CHEF’S DISH: Parmigiana is a little taste of Italian home

Ester Celia in the wine bar at VeroGusto
Ester Celia in the wine bar at VeroGusto

City-centre Italian restaurant VeroGusto may be celebrating two-and-a-half successful years in its smart Norfolk Row premises, but owners Ester Celia and Saverio 
Bruno have bigger celebrations at home…

The couple’s second child, Vittoria, arrived earlier this year, but Ester was back in the kitchen just a week later, albeit with a reduction in opening hours.

It’s this dedicated approach that has helped the pair succeed. And they certainly haven’t forgotten their roots or the journey they’ve taken to get where they are now.

Starting out in a small gelato in Naples, washing and preparing fruit for the ice cream, Ester made the decision to leave her home city at an early age. With a train ticket in her pocket and a keen ambition to make something of herself, she headed to the Austrian borders to work in a hotel kitchen as a pot washer. It wasn’t long before she climbed the ranks, getting her first chef’s post and then landing herself a job at The Ritz, just outside Venice.

“I sent my CV to another hotel, but they forwarded it on to The Ritz without telling me!” she says. The lucky break proved even more fortunate, for it was here that she met her partner Saverio.

The couple moved to London soon after, then to Sheffield where they opened Gusto Italiano, on Church Street.

“It was a difficult time for us in the beginning,” says Ester. “We wanted to keep the quality high, so we spent all our money on the food and at first couldn’t afford any staff. There was just Saverio front of house and I was alone in the kitchen.

“As we were a new business, a lot of suppliers wouldn’t give us credit, so we had to make trips to the wholesalers ourselves every morning. One time I came across these beautiful skinny aubergines, so I bought two kilos. I dusted off an old family recipe and made a large melanzane parmigiana. Everyone loved it, and it soon became a favourite on the menu.

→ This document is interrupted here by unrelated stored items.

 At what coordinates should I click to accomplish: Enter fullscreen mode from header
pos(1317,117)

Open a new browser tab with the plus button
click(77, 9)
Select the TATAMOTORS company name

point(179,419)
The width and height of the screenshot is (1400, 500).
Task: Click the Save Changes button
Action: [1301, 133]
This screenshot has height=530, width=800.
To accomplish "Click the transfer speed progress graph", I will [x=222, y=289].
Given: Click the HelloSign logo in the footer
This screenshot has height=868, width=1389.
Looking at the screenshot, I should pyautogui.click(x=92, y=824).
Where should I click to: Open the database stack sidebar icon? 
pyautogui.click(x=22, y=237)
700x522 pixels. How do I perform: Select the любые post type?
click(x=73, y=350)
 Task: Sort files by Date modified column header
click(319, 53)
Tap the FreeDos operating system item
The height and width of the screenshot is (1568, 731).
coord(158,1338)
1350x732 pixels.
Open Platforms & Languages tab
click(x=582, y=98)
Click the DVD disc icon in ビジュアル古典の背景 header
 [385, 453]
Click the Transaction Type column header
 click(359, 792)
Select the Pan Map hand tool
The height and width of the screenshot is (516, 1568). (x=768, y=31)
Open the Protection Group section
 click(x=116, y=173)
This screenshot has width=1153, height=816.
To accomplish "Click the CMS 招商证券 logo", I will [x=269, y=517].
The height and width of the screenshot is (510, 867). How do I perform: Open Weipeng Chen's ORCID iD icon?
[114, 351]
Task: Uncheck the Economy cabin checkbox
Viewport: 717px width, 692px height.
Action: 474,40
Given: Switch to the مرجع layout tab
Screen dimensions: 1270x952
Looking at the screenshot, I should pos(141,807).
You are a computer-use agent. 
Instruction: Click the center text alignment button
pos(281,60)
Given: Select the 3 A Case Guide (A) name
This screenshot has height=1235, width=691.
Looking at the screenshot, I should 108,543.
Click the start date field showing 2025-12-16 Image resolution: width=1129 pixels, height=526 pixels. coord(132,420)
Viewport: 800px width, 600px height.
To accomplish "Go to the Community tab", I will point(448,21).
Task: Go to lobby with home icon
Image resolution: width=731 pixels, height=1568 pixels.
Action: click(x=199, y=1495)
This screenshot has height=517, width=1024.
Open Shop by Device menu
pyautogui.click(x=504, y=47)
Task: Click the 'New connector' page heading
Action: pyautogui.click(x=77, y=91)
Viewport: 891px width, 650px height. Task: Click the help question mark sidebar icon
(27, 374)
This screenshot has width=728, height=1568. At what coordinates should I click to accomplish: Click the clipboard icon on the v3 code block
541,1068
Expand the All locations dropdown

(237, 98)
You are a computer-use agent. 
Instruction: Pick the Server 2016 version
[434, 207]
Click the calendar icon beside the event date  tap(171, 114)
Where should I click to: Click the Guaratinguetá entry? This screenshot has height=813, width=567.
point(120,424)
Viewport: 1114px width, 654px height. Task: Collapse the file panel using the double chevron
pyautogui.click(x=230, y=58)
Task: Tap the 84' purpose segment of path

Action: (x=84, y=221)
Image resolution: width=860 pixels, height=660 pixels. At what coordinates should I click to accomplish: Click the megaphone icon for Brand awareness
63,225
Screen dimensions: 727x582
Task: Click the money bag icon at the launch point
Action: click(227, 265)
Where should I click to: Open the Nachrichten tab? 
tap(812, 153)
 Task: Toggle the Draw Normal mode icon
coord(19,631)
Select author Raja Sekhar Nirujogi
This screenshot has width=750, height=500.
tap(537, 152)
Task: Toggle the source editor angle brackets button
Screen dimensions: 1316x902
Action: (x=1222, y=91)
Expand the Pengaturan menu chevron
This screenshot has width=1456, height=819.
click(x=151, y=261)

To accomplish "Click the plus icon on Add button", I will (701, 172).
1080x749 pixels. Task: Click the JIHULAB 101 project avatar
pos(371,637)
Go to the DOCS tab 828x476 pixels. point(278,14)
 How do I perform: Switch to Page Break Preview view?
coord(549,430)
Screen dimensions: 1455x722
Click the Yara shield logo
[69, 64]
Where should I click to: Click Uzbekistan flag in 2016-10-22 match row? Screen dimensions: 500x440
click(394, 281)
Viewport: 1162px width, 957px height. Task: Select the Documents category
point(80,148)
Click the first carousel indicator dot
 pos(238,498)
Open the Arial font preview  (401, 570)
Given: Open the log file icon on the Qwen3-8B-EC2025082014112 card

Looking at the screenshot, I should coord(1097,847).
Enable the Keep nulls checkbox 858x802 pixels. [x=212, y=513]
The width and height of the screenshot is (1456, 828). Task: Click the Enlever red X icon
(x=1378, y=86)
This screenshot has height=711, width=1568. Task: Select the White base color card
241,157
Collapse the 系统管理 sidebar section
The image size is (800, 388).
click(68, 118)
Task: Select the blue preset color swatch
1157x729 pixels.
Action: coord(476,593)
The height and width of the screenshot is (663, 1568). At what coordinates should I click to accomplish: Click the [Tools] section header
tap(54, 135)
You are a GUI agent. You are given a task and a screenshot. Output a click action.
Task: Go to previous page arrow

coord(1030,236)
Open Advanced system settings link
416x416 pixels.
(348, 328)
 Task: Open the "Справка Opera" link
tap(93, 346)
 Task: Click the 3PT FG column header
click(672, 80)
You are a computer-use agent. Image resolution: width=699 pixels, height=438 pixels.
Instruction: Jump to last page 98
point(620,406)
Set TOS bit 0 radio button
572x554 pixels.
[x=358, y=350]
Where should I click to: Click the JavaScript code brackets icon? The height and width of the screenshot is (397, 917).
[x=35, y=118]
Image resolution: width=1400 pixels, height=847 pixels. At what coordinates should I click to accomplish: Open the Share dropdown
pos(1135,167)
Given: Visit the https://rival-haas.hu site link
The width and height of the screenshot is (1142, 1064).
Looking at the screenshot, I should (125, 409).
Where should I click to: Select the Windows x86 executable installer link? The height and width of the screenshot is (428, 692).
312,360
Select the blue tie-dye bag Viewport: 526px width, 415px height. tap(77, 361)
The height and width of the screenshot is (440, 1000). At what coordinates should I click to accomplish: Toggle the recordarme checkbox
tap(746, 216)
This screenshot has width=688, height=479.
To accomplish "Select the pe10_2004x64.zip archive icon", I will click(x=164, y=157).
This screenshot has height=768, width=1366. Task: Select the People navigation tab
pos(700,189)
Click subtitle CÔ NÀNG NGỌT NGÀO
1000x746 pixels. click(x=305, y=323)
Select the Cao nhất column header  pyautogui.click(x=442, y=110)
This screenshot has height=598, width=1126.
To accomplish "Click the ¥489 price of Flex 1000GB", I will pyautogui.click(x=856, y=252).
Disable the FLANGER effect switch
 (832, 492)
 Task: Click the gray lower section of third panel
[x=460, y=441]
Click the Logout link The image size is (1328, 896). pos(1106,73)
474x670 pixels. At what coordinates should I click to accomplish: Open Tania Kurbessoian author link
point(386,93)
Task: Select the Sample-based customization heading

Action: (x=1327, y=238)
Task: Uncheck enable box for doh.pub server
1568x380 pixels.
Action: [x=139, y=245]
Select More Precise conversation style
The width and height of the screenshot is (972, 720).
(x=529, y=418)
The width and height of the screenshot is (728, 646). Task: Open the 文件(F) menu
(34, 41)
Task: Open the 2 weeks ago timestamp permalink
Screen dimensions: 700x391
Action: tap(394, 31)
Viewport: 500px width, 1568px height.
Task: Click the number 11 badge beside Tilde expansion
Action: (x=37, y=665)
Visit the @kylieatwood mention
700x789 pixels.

“My top tips for making this dish are to use dry mozzarella, not the balls stored in milky water, as they’re too wet and they can make the dish sloppy. Also use the skinny aubergines if you can get them – the fat ones tend to have pips in them. Finally, unlike some recipes, I only use two layers of tomato sauce, one at the bottom and one at the top.

“This dish takes me back to those early days in Gusto Italiano,” says Ester. “We’ve come a long way since then, and if it wasn’t for our customers we wouldn’t be here.

“I’d like to thank the people of Sheffield for all their support over the years. I’m grateful to every single one of them that has walked through our doors. Grazie mille.”


Ingredients (serves 4)

extra virgin olive oil

2 shallots, finely sliced

9-10 ripe tomatoes (on the vine), finely chopped

pinch of salt

small bunch of basil, chopped

8 skinny aubergines, sliced lengthwise, about half a centimetre thick

plain flour for dusting

300g dry mozzarella, sliced

125g Parmesan, finely grated

bunch of fresh oregano, finely chopped

olive oil for deep frying


Heat a little extra virgin olive oil in a pan. Once hot, add the shallots and fry gently until golden.

Add the tomatoes and once they start to sizzle add a little water. Season with salt and cook for 20 minutes, until the mixture starts to dry a little.

Stir in a small handful of basil and leave to cool.

When cool, blend until smooth and finally pass through a sieve to achieve a creamy texture. Set to one side.

Take the aubergine slices and lightly dust them with an even covering of plain flour. Shake off the excess.

Heat a couple of inches of olive oil in a high-sided pan or pot until hot. Deep-fry the aubergine slices, in batches, for a minute or so on each side and drain on a plate lined with kitchen paper to get rid of excess oil.

Line a square dish (about 23cm) with the first layer of the tomato sauce. Start building the dish with layers of fried aubergine, mozzarella and a sprinkling of Parmesan, oregano and basil – and repeat until all the ingredients are used up.

Make sure the dish is level and push down with your hands to pack the layers in tightly. Then smear over the second layer of tomato sauce, not too much or you will make the dish sloppy.

Top with a sprinkling of Parmesan cheese and bake in a preheated oven at 190°C for 20 minutes.

To serve:

Allow the dish to cool for 5 minutes or so, then serve with chunk of crusty bread and a large glass of Italian red wine.

Also very good served cold. Buon appetito!